What does evolutionary psychiatry mean for the direction of research? For the last thirty or so years the great hope (and funding) of mental health research has been in neuroscience and genetics. Disease was assumed to be present, and the mission was to discover its underlying cause, just as we discover the virus causing the infection or the insulin deficiency causing the diabetes. This reflects an over-concentration on what evolutionarily minded researchers distinguish as proximate rather than ultimate causes.

Neuroscience can find brain differences associated with a disorder, but once a proximate brain difference is discovered, its existence still needs to be explained: that requires reference to the ultimate cause of evolution. Genetic research discovers genes that cause a propensity to mental disorder, yet the existence of those genes need to be explained in turn. These proximate causes are important, and can be used to furnish our evolutionary theories, but are never explanatory in themselves. Recognising the necessity of thinking through the lens of evolution, these fields can shift focus away from dead-end disease seeking. Neuroscientists can work specifically on identifying signs of true evolutionary dysfunction and geneticists can work on analytical techniques to discern trait selection histories. The theories which guide research on new treatments can begin without assuming there’s a specific dysfunction which needs to be targeted. Progress will be slow and steady, but will finally have turned to march in the right direction.
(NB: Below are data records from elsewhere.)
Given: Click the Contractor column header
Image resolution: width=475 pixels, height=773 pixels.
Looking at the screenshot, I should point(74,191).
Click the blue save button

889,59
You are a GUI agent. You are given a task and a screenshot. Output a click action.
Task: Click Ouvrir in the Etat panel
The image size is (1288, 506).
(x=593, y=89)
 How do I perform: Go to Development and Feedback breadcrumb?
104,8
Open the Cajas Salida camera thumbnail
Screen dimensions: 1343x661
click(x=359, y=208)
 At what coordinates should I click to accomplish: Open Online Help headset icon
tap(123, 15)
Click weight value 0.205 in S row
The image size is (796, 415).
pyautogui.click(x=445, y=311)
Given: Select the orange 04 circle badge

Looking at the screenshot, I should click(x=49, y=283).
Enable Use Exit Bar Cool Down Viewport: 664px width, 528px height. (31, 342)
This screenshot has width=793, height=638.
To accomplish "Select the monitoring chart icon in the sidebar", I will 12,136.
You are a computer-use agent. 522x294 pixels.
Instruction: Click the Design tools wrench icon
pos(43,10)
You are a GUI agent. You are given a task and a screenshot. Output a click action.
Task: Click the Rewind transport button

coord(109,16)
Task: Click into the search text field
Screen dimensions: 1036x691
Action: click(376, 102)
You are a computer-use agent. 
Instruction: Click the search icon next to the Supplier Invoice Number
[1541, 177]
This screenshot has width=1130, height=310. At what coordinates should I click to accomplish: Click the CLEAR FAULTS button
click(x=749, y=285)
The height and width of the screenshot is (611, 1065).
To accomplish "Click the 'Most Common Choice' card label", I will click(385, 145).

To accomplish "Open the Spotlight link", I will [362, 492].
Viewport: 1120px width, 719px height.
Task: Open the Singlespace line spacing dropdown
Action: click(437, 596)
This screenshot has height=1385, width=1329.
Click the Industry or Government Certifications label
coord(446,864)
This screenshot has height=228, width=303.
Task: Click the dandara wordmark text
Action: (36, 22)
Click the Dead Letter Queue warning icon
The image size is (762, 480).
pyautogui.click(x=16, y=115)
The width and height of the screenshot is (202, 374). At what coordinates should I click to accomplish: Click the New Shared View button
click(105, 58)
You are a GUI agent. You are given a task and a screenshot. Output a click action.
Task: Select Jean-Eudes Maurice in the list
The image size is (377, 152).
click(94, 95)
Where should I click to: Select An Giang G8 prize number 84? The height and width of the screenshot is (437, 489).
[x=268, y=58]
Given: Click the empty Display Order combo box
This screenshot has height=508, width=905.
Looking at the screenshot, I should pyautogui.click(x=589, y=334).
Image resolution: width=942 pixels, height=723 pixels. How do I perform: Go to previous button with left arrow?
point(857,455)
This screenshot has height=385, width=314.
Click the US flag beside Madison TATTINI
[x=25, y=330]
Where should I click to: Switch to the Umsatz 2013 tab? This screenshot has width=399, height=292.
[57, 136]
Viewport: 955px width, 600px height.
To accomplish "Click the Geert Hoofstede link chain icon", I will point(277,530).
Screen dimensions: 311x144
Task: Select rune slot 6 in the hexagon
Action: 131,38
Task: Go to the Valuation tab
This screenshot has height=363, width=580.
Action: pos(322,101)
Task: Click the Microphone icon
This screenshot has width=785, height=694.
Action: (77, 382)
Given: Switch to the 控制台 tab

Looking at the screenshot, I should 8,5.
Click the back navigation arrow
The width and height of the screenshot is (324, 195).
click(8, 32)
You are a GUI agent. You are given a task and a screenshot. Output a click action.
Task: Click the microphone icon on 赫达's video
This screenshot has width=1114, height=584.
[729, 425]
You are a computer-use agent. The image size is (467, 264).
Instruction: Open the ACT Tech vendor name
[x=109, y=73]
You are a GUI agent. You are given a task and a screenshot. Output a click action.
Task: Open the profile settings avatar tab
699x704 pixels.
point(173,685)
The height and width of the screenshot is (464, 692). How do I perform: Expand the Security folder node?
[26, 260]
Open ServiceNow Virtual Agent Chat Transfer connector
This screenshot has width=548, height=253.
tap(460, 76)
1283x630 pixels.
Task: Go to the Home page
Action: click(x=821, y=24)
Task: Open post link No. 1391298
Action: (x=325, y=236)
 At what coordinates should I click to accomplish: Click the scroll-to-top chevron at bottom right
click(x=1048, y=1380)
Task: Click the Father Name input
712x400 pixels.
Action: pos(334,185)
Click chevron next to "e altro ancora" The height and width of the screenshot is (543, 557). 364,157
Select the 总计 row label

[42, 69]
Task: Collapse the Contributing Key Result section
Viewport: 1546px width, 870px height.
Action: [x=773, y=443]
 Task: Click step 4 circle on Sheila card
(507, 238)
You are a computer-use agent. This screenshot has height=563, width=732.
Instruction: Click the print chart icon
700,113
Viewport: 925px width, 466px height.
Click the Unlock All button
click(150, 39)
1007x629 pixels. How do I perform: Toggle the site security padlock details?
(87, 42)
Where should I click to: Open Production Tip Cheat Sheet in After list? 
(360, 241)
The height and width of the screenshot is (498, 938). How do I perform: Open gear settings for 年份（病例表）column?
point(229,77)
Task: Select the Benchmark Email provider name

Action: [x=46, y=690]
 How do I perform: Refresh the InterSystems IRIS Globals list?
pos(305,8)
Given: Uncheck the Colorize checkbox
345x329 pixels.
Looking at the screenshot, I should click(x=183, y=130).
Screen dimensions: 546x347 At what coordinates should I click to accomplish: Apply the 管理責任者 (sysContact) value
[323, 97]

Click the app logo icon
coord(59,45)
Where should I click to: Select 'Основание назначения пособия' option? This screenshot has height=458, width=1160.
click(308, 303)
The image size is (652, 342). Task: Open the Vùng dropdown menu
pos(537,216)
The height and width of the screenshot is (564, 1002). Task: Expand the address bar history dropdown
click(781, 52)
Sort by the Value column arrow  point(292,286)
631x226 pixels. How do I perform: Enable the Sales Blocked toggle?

The fact that evolutionary psychiatry rests on the simple principle that if evolution explains biology, evolution can explain psychiatry, gives all believers in evolutionary psychiatry hope for the future. Evolutionary biologists have spent decades developing a theoretical basis which can now be used to explain mental disorder. Researchers in epidemiology, neuroscience and genetics have been gathering evidence which can now start to make sense. Thomas Kuhn noted that a scientific revolution takes place when the current paradigm is in crisis and a new, superior paradigm is proposed. Current psychiatry is that paradigm in crisis, and evolutionary psychiatry seems like the only suitable replacement. Theory in psychiatry can become coherent with theory in biology, and diagnostic handbooks can be written and rewritten because of new evidence, as opposed to changing consensus. Unlike any scientific paradigm shift before, this will have an immediate and tangible effect on human wellbeing. Decades of degrading mental health and fruitless theorising can be halted. In time, the money saved will be in the trillions and the people helped will be in the billions. If evolutionary psychiatry is given the attention it deserves, we could be tantalisingly close to that reality.